勇者召喚がメインでは無いから、サクッと行きます。


「あれ? 此処は何処だ?」

「成功したぞ!」

「おめでとうございます、第1皇女殿下。」

「ありがとう、ザラク宰相。」


 いきなり、教室が目も開けられない程に眩しいと思ったら、いきなりこんな場面だ。


「智哉。」

「苺花、無事か?」

「ええ。私は大丈夫よ。智哉は?」

「オレも大丈夫だ。」

「智哉、これはどういう事なの?」

「オレも分からない。でも、もしも、オレのバカげた妄想が当たっていた場合は、大変な事になる。」

「……智哉。」


 そして、オレの「バカげた妄想」が現実になった。

 ファンタジー系ラノベの特徴の1つ「勇者召喚」にオレ達は選ばれた様だ。

 ある日に「魔王」と呼称する魔人族が現れて、この帝城を襲撃された。

 何とか追い返したものの、被害は大きく、次の襲撃には耐えられない。

 そこで、(いにしえ)の秘術で、異世界より召喚する「勇者召喚」を敢行された。

 それが、オレ達だった。

 苺花の親友の西条の影響で、オレもラノベを読む様になったお陰で、今回の場合の最悪の事態も冷静に想定出来た。

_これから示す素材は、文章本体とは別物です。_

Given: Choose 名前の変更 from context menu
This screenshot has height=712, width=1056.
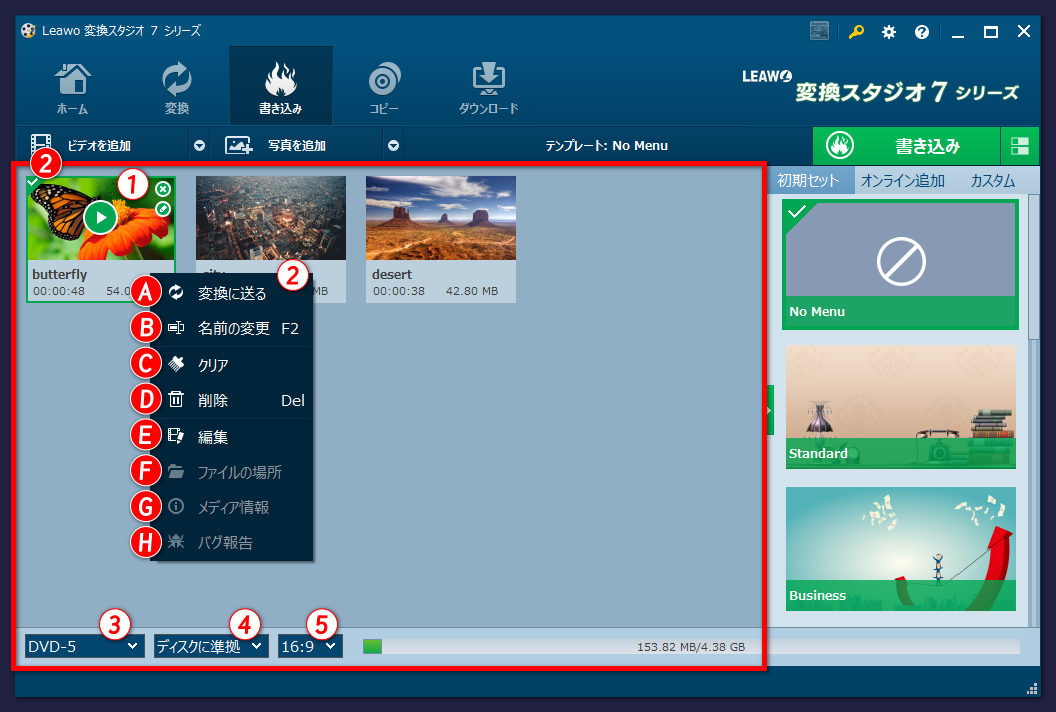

 幸いにも、何らかの理由を付けられて、首輪や腕輪や首飾り等を強制されて着ける事はなかった。


 そして、周りに相談も無く、サッカー部のストライカーの神埼が「ボク達は、貴方達に協力します!」と言いやがった。

 異世界に浮かれているのか、クラスメートのほとんどが神埼に賛成した。

 オレと苺花は、本当に此処が異世界なら、先ずはこの世界の常識と知識が必要だから賛同する振りをした。


 そして、皆の称号の確認が始まった。

 称号が、「料理人」だったり、「豊穣の導き手」だったり、「細工師」等が出る中、神埼翔琉(かんざきかける)が「勇者」で、真城鈴柰(ましろりんな)が「聖女」で、半間悠司(はんまゆうじ)が「拳聖」で、入谷美結(いりやみゆ)が「大魔導士」で、北条恭司(ほうじょうきょうじ)が「聖騎士」だった。

 そして、「暗殺者」や、「暗黒騎士」等の悪いイメージの称号を持つ生徒が5人居たりした。


 オレは、「魔戦士」で、苺花が「賢者」だ。

 更に、その称号は他人は見る事が出来ず、自己申告だったから、オレは「戦士」で苺花は「僧侶」と自己申告した。


 称号の自己申告に因る発表会が終わると、チーム決めが始まった。

 神埼、真城、半間、入谷、北条は、そのまま勇者パーティーとなり、称号が暗殺者等の悪いイメージの5人もそのままパーティーを組んだ。

 オレと苺花に、苺花と仲が良い女子の「不動星羅(ふどうせいら)」と「服部詩乃(はっとりしの)」と「羽織愛紗(はなおりあいさ)」とパーティーを組む事になった。


 因みに、星羅の称号は「星詠術士(ほしよみじゅつし)」で、スキル的な内容は、夜とかに星を視る事で、この先の淡い吉凶が分かる事と、戦闘面では、対象1人に動きが若干鈍る程度の重圧が掛けれる事だ。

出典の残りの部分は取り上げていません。